En tant qu’enfants, les MNA relèvent avant tout de la protection de l’enfance, et non du droit des étrangers. La Convention internationale des droits de l’enfant, prévoit que tout enfant privé de son milieu familial a droit à une aide spéciale de l’État. Les conseils départementaux ont l’obligation de leur apporter un soutien matériel, éducatif et psychologique dès leur prise en charge (UNICEF France).
L’accès à ces droits reste inégal. Le Comité des droits de l’enfant de l’ONU a critiqué l’absence de recours suspensif en cas de refus de protection, jugée contraire au droit international. Les retards administratifs et judiciaires peuvent aussi priver certains jeunes de six mois à trois ans de scolarisation (UNICEF France). En octobre 2025, un rapport de l’ONU a documenté des manquements graves et répétés dans la prise en charge des MNA en France (COFRADE).
L’accès à l’école est un droit garanti à tout enfant, quel que soit son statut. L’UNICEF France alerte cependant sur le manque de dispositifs adaptés (classes UPE2A) et sur des pratiques d’orientation qui limitent parfois les parcours de formation choisis par les jeunes eux-mêmes (UNICEF France, rapport “Je suis venu ici pour apprendre”).

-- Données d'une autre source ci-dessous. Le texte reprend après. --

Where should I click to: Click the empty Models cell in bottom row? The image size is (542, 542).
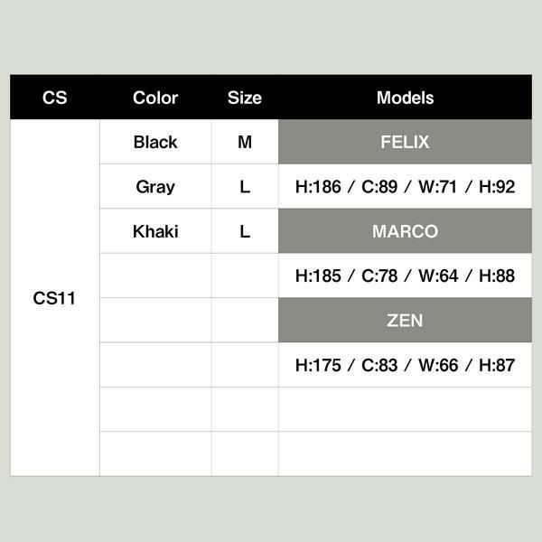(405, 453)
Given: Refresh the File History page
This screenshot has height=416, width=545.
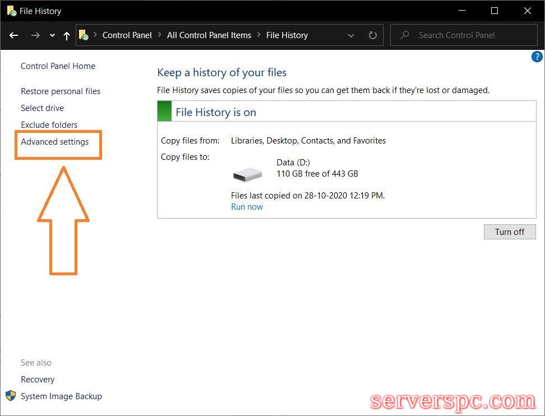Looking at the screenshot, I should click(372, 35).
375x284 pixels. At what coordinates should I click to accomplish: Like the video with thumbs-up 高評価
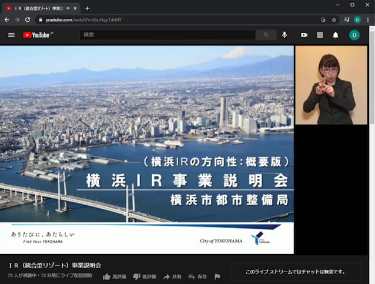[115, 276]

Victimes de traites et d’exploitation sexuelle !
Le 11 août 2026, la Guardia Civil espagnole a annoncé le démantèlement, à Gran Canaria (îles Canaries), d’un réseau criminel spécialisé dans le recrutement de mineures non accompagnées d’Afrique subsaharienne à des fins d’exploitation sexuelle (Afrik.com). Le réseau ciblait des jeunes filles hébergées dans des centres d’accueil et de protection des Canaries, sous tutelle des services espagnols de protection de l’enfance (allAfrica).
Le mode opératoire
Les recruteurs approchaient les mineures directement dans leurs centres d’accueil, leur faisant miroiter des promesses d’emploi. Une fois convaincues, elles étaient transférées vers l’Espagne continentale ou la France, où certaines étaient ensuite contraintes à la prostitution (CNews). L’enquête a été déclenchée après le témoignage d’une jeune fille initialement prise en charge à Gran Canaria, revenue de France en Espagne, qui a révélé aux policiers avoir été recrutée sur cette même promesse d’emploi (Europe1).
L’intervention de la Guardia Civil a permis de secourir deux victimes et d’empêcher quatre autres mineures de quitter leur centre d’accueil. Cinq personnes ont été arrêtées, dont un mineur, à l’issue de plusieurs perquisitions menées sur l’île (La Nouvelle Tribune).